TASK DIRECTIONS —
Nothing but the lines from the one with "Given: Open the 图像(I) menu" down to the one with "Task: Tap the TRX logo in footer" should be returned, exactly and with both ends included, from the material below.
*-*-*
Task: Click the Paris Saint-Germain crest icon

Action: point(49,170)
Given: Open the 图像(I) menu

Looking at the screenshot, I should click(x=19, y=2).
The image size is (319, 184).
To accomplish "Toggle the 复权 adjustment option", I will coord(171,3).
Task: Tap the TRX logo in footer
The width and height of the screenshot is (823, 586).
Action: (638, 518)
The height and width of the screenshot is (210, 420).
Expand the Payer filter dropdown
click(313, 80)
*-*-*
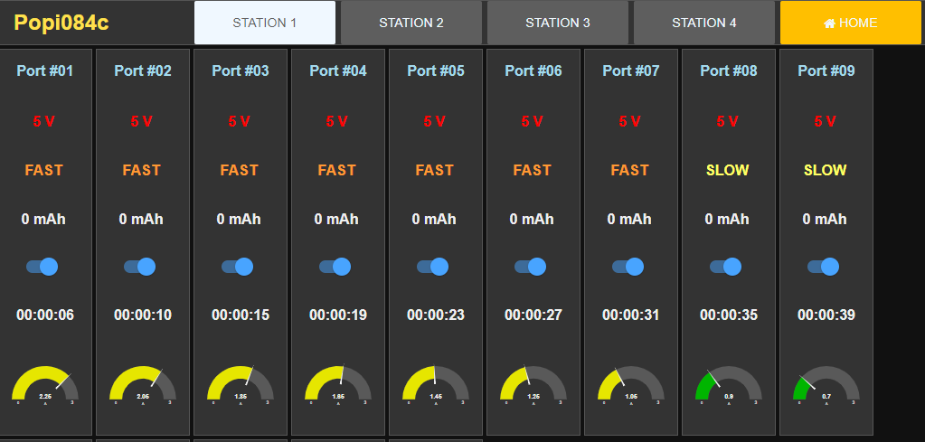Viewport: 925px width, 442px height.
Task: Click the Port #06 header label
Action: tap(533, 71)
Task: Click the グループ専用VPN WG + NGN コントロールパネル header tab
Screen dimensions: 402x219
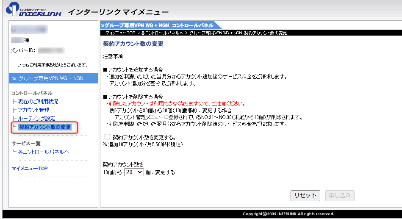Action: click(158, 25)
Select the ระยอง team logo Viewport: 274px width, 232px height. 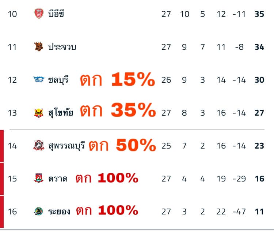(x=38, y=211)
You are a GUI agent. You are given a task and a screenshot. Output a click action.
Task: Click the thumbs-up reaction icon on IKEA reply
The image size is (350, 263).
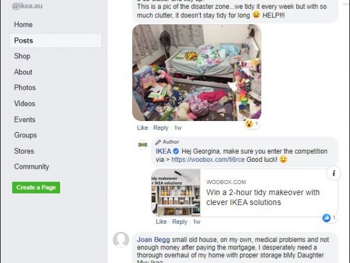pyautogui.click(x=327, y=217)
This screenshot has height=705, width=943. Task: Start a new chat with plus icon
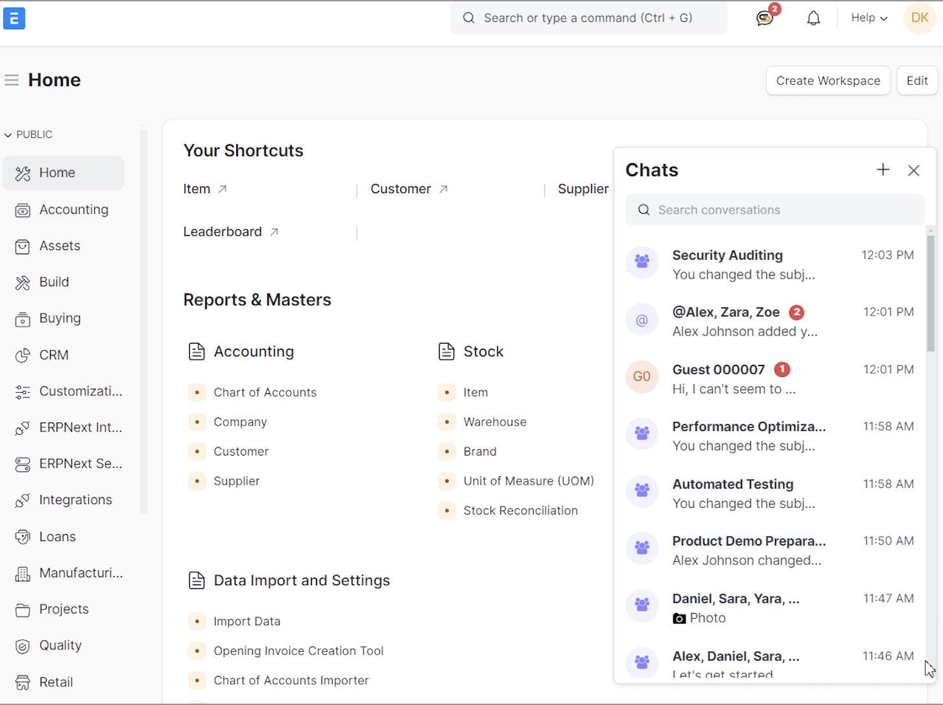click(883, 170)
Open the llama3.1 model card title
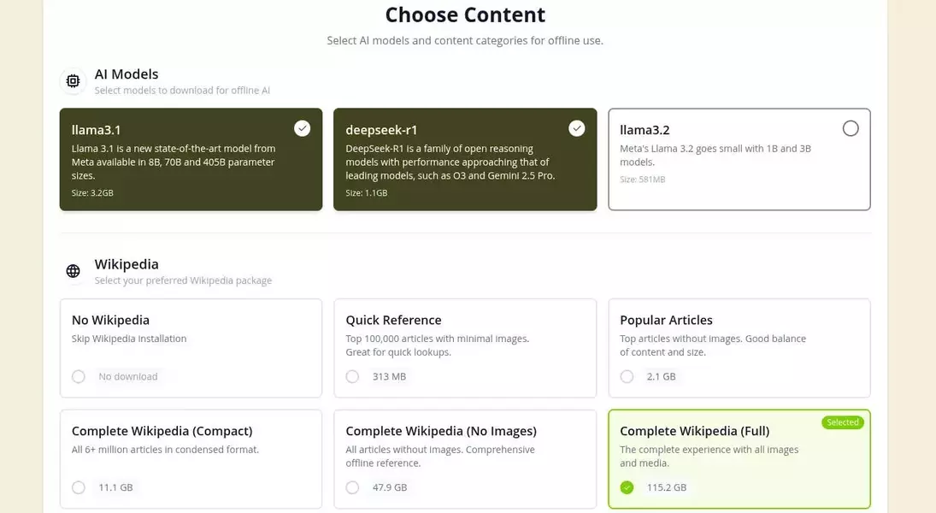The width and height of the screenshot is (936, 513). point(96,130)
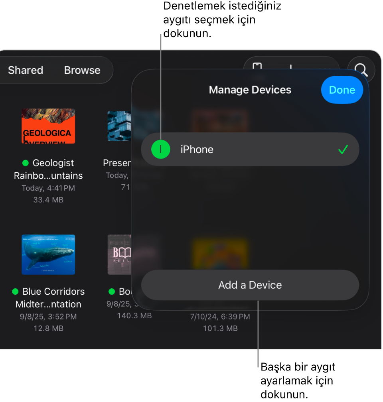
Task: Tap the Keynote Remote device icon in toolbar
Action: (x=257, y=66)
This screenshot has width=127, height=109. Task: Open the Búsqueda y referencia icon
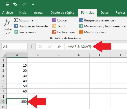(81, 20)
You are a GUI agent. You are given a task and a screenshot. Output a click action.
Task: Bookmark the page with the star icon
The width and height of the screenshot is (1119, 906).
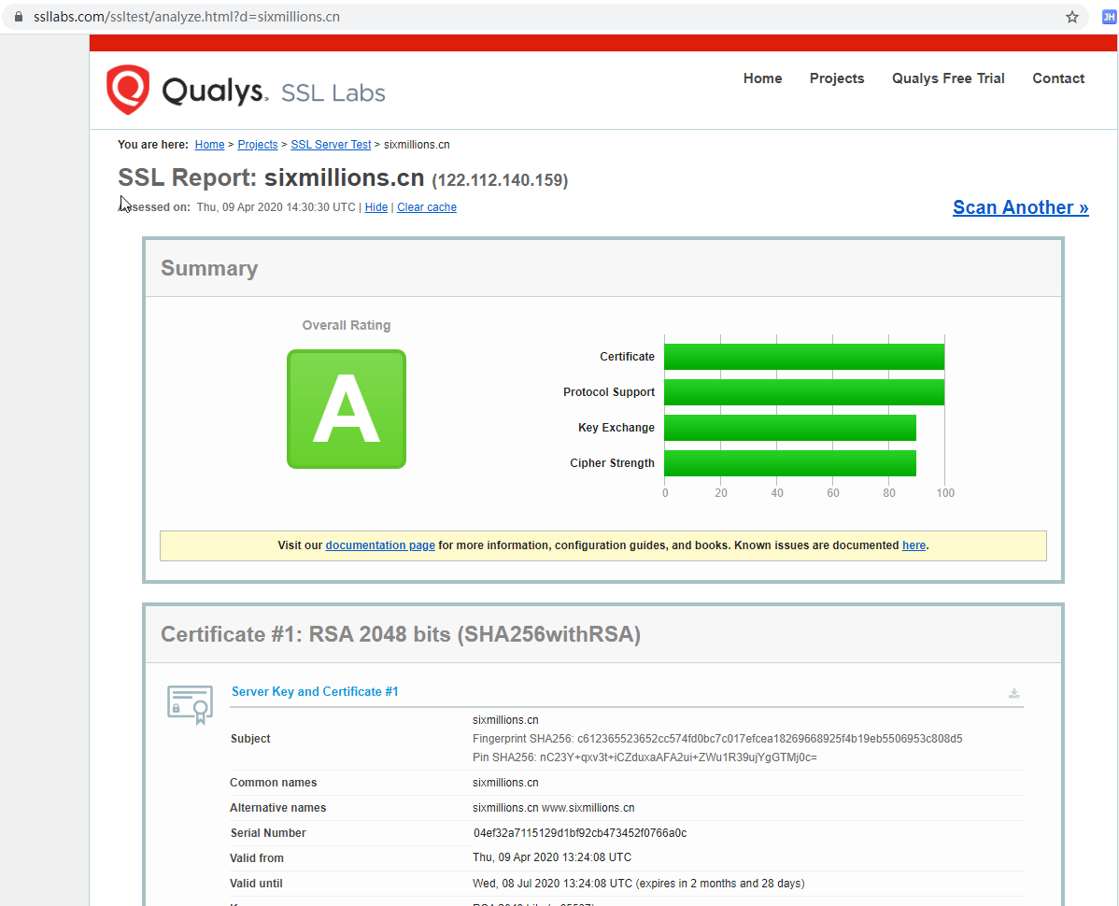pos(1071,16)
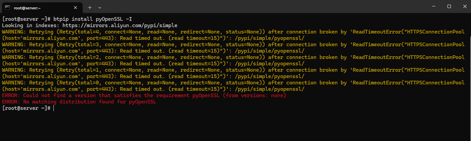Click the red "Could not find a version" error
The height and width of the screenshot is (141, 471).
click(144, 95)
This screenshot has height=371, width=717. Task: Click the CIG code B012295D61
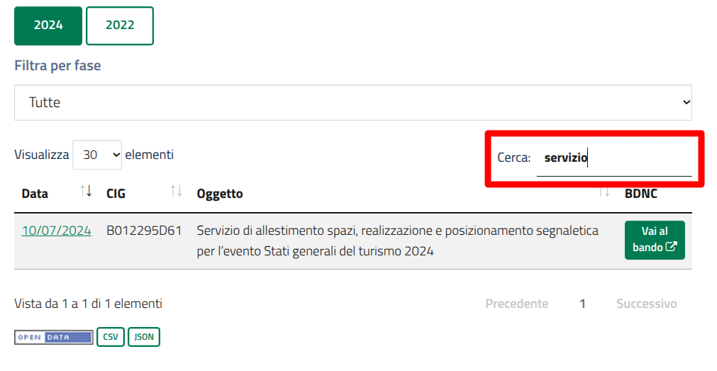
*-*-*
RESULT —
Given: Open the 图像(I) menu

Looking at the screenshot, I should click(x=19, y=2).
The image size is (319, 184).
To accomplish "Toggle the 复权 adjustment option", I will coord(171,3).
Task: Tap the TRX logo in footer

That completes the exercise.